- ORDEM DE SERVIÇO A -
No trecho sobre as Guerras Civis Inglesas, em que período o rei deixou de convocar o Parlamento?
- ORDEM DE SERVIÇO B -
Reproduza o trecho sobre as Guerras Civis Inglesas entre "Causas do Conflito" e "Inglesa (fev-ago 1648)", inclusive, substituindo "fases distintas" por "etapas distintas".

- TRECHO SELECIONADO -
As Guerras Civis Inglesas (1642-1651) testemunharam um amargo conflito entre os realistas (cavaleiros) e os parlamentaristas (cabeças redondas). Os realistas inicialmente apoiaram o Rei Carlos I da Inglaterra (que reinou entre 1625 e 1649) e depois seu filho, Carlos II, ao passo que os parlamentaristas, que, afinal, venceram, queriam diminuir os poderes constitucionais da monarquia e evitar o que consideravam ser uma trama católica para reverter a Reforma Inglesa.
O Parlamento, liderado por figuras como Oliver Cromwell (1599-1658), tinha recursos superiores e uma força de batalha mais profissional - o Exército Novo - que garantiu que os realistas finalmente perdessem três guerras civis lutadas na Inglaterra, Irlanda e Escócia (por isso o nome alternativo de "Guerras dos Três Reinos"). Julgado por traição e achado culpado, o Rei Carlos foi executado, a monarquia foi abolida e a Inglaterra foi proclamada uma República com Cromwell como seu líder e Lorde Protetor.
Causas do Conflito
As causas das Guerras Civis Inglesas foram muitas e variadas, mudando conforme a guerra progredia. De fato, tal era a complexidade do conflito que ele é frequentemente dividido em três fases distintas:
- Primeira Guerra Civil Inglesa (1642-1646)
- Segunda Guerra Civil Inglesa (fev-ago 1648)
- Terceira Guerra Civil Inglesa ou Guerra Anglo-escocesa (1650-1651)
A guerra era apenas a fase bélica de uma luta que vinha desde o primeiro ano do reinado de Carlos I, em 1625. A falta de compromisso do Rei Carlos e a firme crença em seu direito divino de governar levaram-no a um direto e persistente conflito com um Parlamento igualmente determinado, que queria um papel maior no governo. O Parlamento também queria evitar o que considerava um retorno regular a práticas católicas na Igreja Anglicana, idealizadas por arminianos como William Laud (1573-1645), Arcebispo da Cantuária. Muitos Membros do Parlamento eram puritanos, e dentre eles, independentes e congregacionais dominavam. Eles queriam menos poder nas mãos dos bispos, mais inclusão na Igreja e maior liberdade para congregações "independentes", que se reuniam conforme a liberdade de consciência dos fieis e sua própria interpretação da Bíblia.
A abolição da monarquia não era o objetivo para a maioria dos Membros do Parlamento, em vez disso, queriam mais uma remoção do que consideravam maus conselheiros, e um limite nos seus poderes, particularmente em termos de finanças e de elevação de impostos sem o consentimento do Parlamento, como o Ship Money, que levantava fundos para navios de guerra. Essas queixas e outras foram apresentadas pelo Parlamento na Petição de Direitos de 1628. O rei, de outro lado, não via a necessidade de um Parlamento e não o convocou entre 1629 e 1640, período hoje chamado de "Tirania dos 11 anos", que teve início após sua recusa da Petição de Direitos.

- ENTRADAS DE DADOS -
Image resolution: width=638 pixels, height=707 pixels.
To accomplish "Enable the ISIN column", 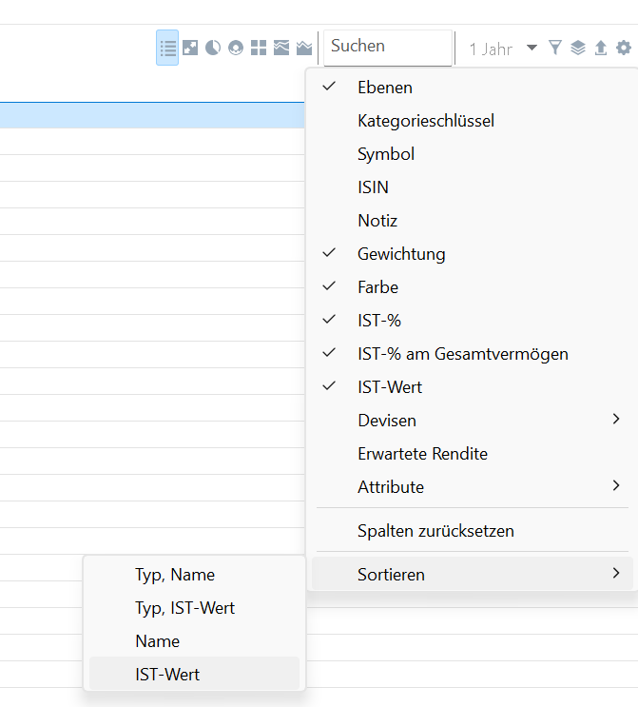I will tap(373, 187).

---

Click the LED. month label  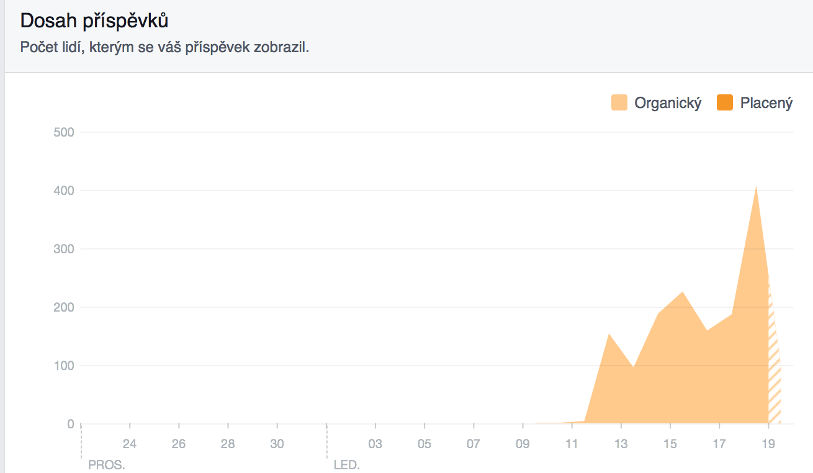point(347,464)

- RESPOSTA ESCRITA A -
Entre 1629 e 1640.

- RESPOSTA ESCRITA B -
Causas do Conflito
As causas das Guerras Civis Inglesas foram muitas e variadas, mudando conforme a guerra progredia. De fato, tal era a complexidade do conflito que ele é frequentemente dividido em três etapas distintas:
- Primeira Guerra Civil Inglesa (1642-1646)
- Segunda Guerra Civil Inglesa (fev-ago 1648)